TASK ITEM: In the listing below, find the line containing "Click the RSS feed icon in address bar" and the line containing "The image size". Repeat exactly those two lines and every line between them, nothing more.

TASK MATERIAL:
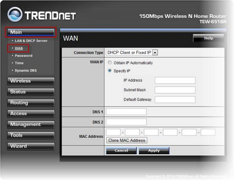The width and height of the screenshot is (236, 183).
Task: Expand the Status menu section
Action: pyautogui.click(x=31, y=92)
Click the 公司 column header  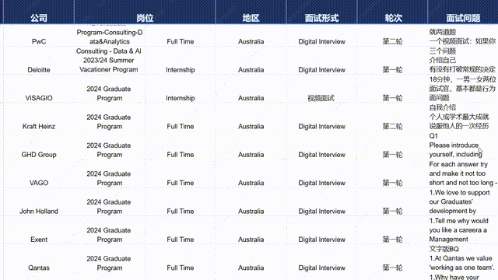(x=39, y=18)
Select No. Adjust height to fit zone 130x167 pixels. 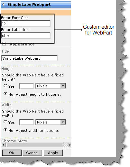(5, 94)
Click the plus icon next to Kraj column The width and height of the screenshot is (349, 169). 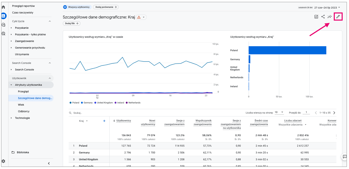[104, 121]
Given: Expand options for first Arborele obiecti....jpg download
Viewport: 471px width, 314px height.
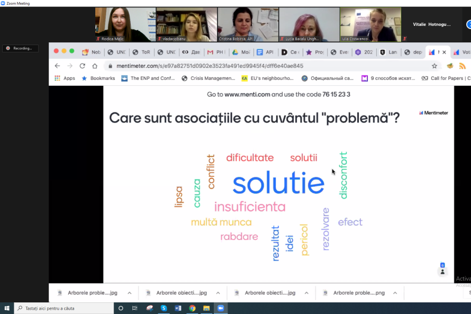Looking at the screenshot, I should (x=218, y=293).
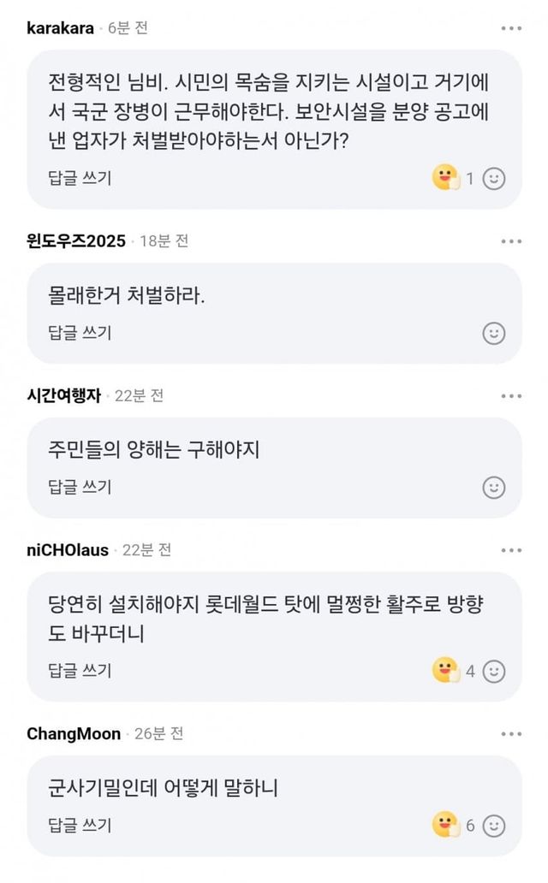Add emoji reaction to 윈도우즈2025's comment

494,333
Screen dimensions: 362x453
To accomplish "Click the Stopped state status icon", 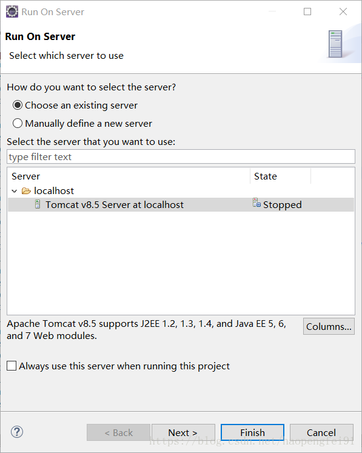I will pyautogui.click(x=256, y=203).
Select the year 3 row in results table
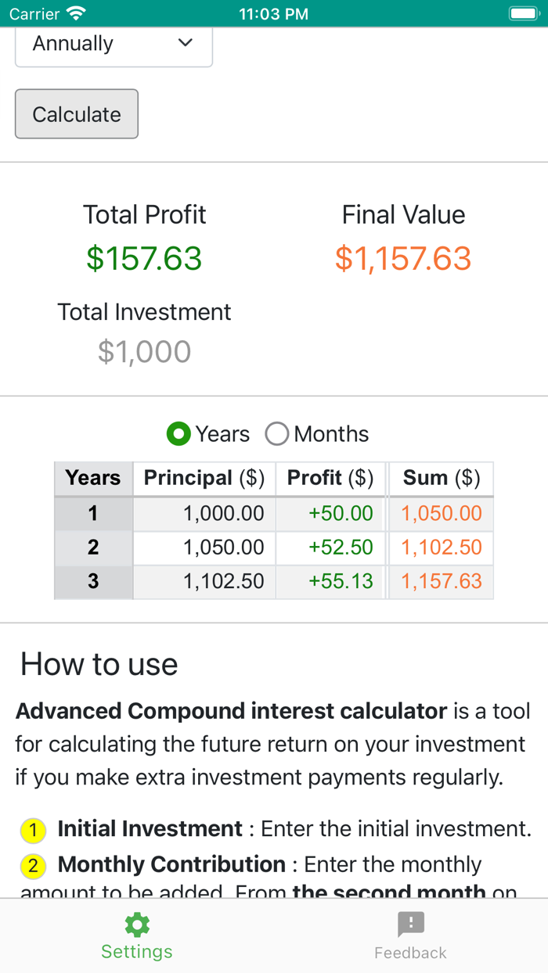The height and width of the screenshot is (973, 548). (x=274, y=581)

--

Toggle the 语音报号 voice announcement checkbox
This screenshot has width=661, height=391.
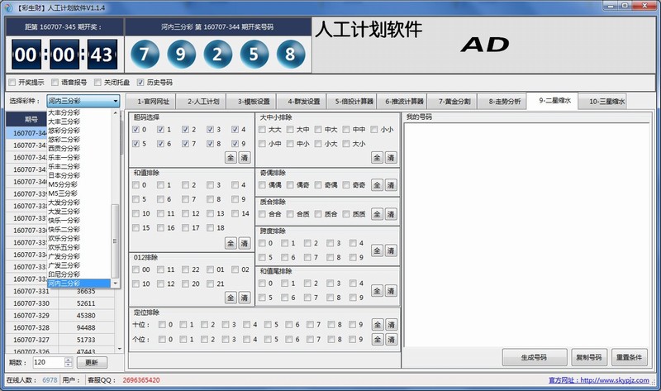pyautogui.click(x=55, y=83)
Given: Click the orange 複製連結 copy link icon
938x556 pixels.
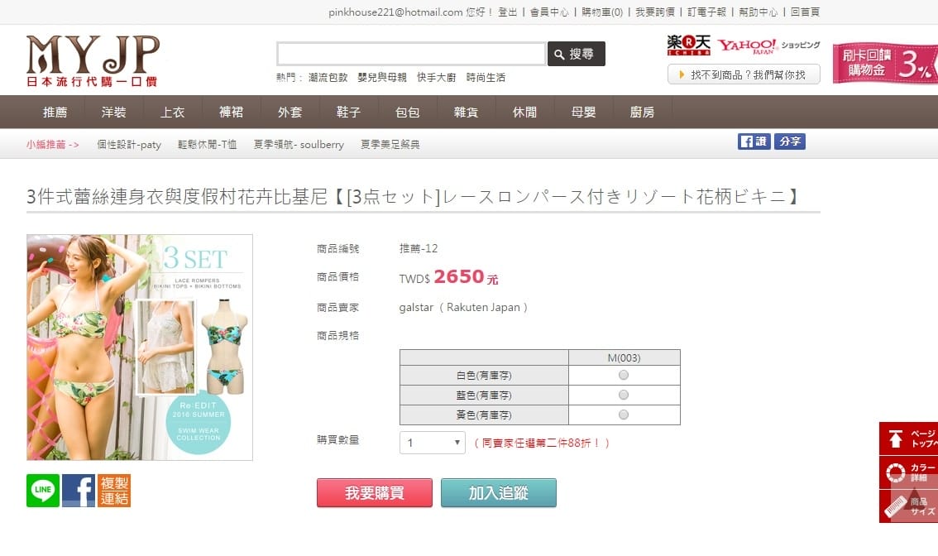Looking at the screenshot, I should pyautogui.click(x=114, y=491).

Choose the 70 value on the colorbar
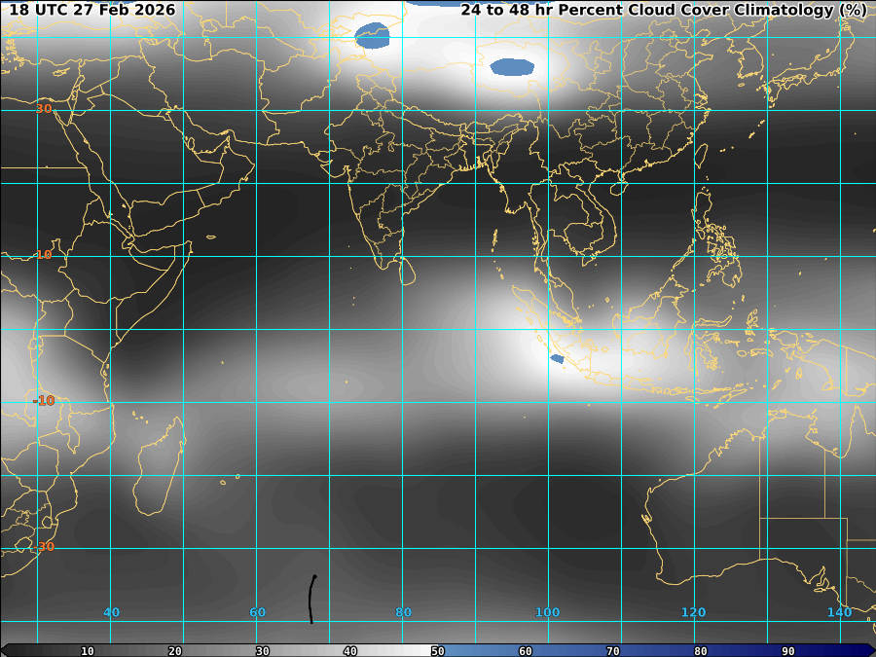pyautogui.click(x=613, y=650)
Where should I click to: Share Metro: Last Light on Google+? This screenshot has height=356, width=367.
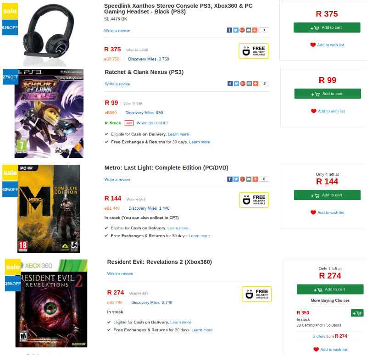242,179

---

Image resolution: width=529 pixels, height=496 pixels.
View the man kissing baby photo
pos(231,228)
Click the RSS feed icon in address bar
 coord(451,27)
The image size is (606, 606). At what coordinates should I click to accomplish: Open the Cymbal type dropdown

COMPLETED EXERCISE:
Click the RSS feed icon in address bar
 coord(451,27)
The image size is (606, 606). At what coordinates should I click to accomplish: Open the Cymbal type dropdown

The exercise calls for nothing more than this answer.